→ **PROBLEM TO SOLVE**
Retype the line where "Instruction: Open assignee" appears and each line that follows it down to the last line of the records below. Leave the pictures out.

_ _ _ _ _

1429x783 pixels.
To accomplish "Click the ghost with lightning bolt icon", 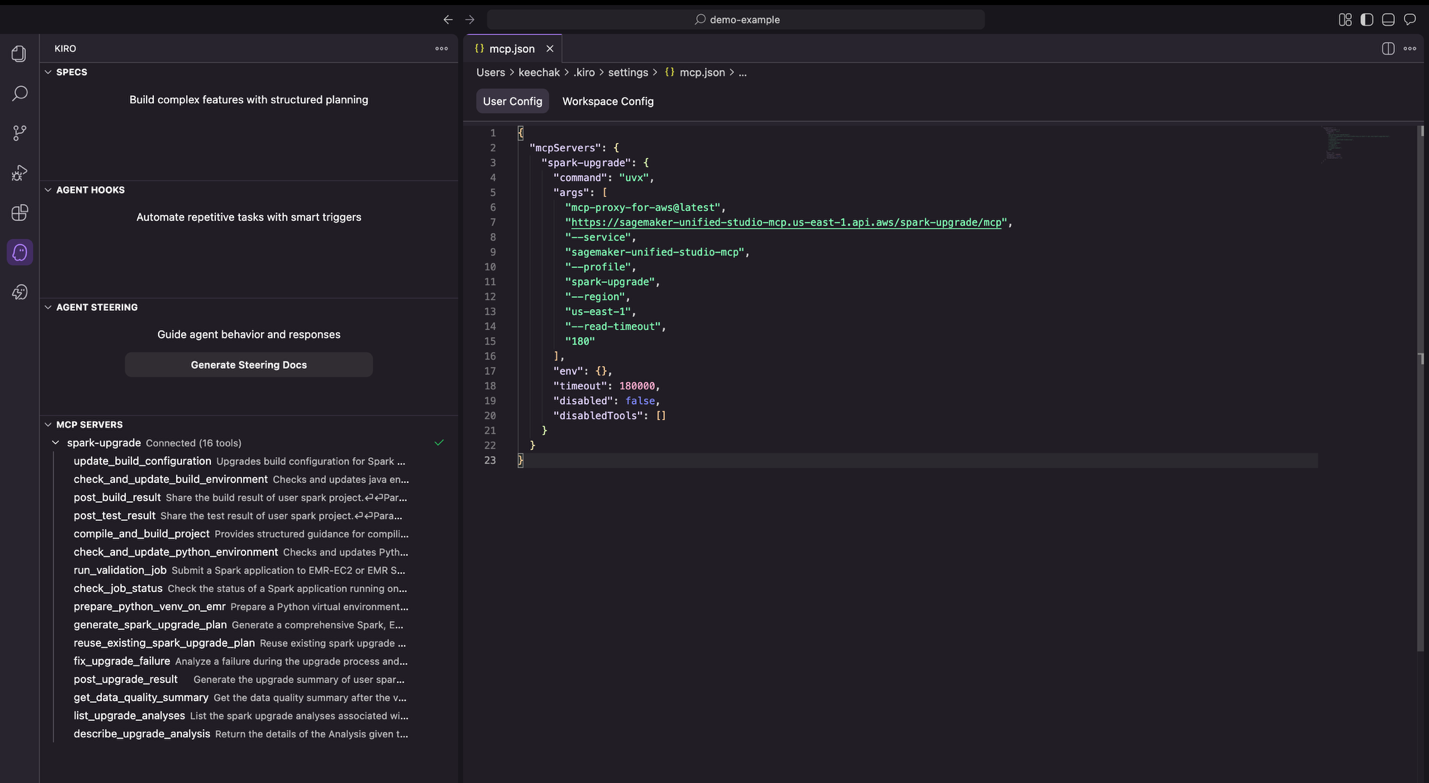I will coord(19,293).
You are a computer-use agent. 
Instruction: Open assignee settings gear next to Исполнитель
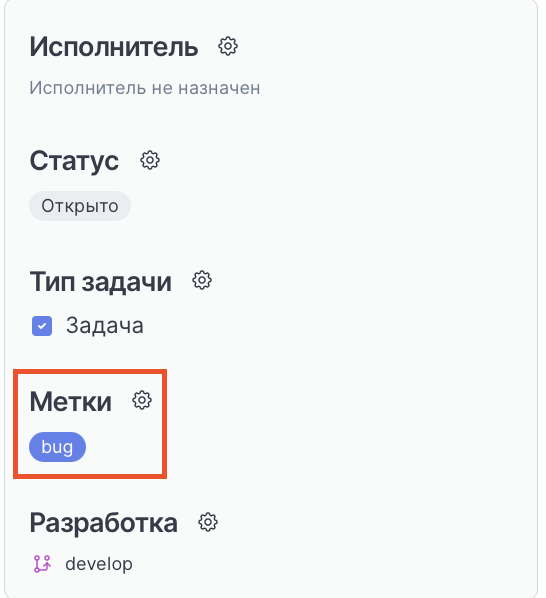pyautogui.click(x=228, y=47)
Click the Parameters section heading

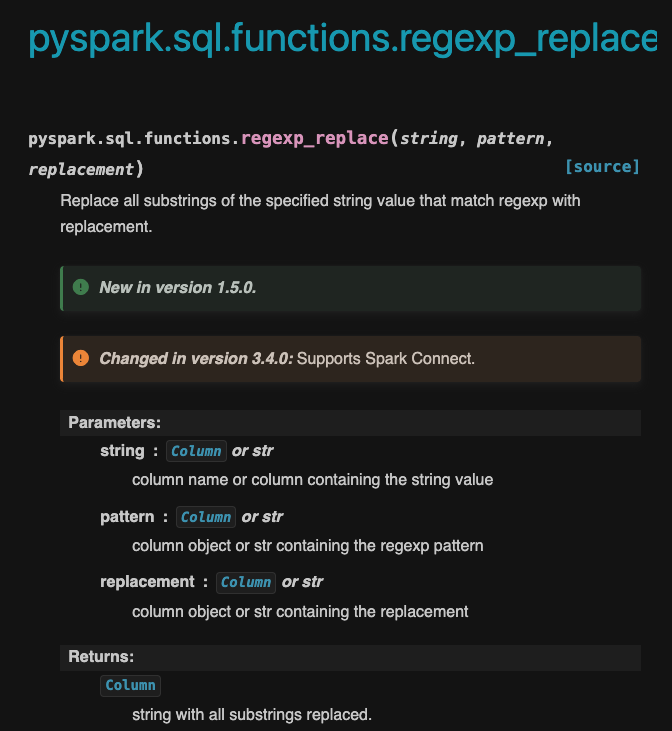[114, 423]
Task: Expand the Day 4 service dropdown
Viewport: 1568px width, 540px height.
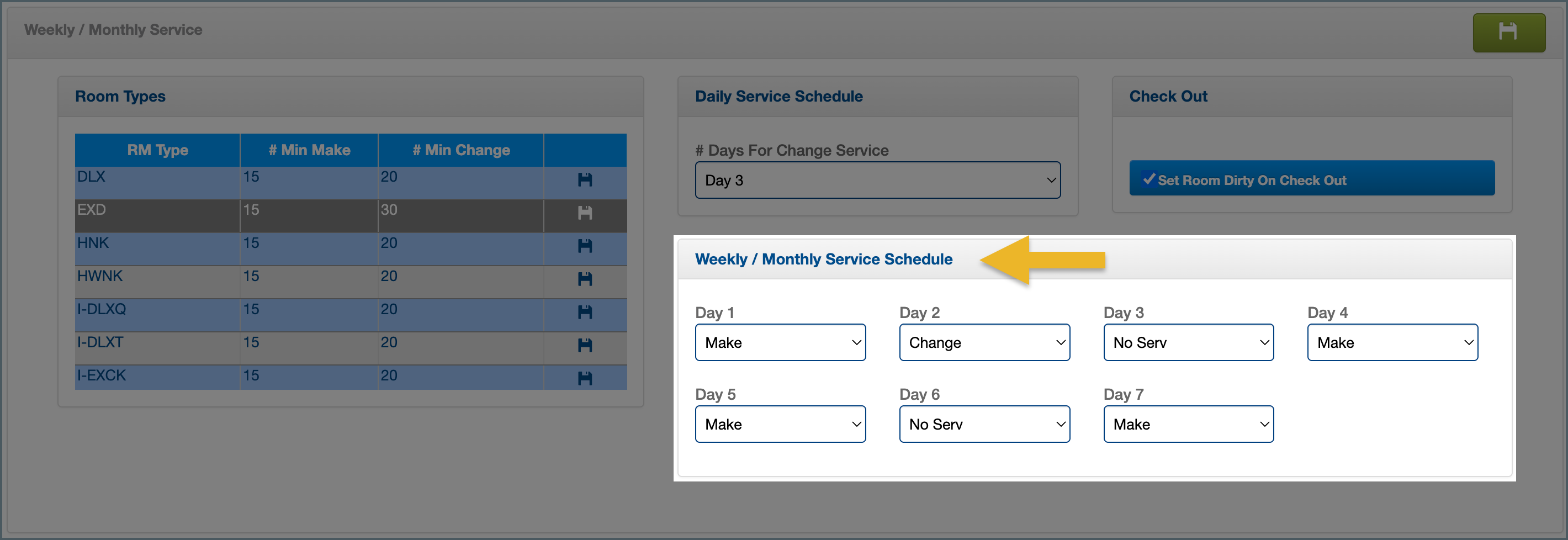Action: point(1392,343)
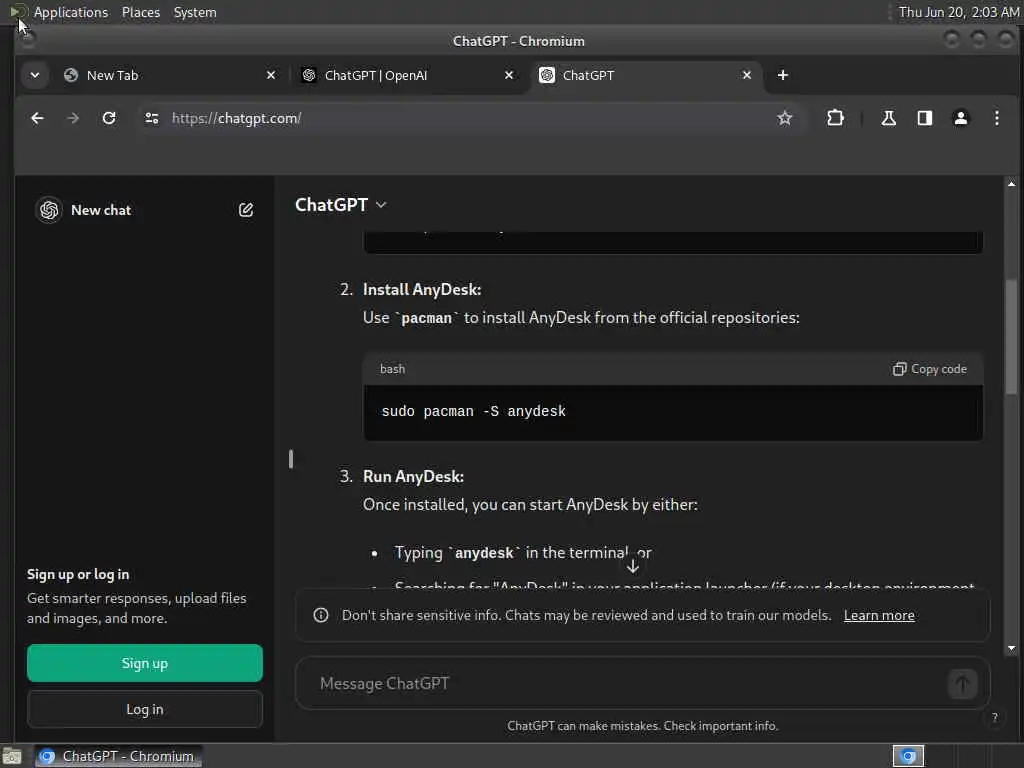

_ _ _ _ _

→ **YOUR SOLUTION**
Instruction: Open assignee settings gear next to Исполнитель
pyautogui.click(x=228, y=47)
Click the Parameters section heading

[114, 423]
Task: Expand the Day 4 service dropdown
Viewport: 1568px width, 540px height.
Action: point(1392,343)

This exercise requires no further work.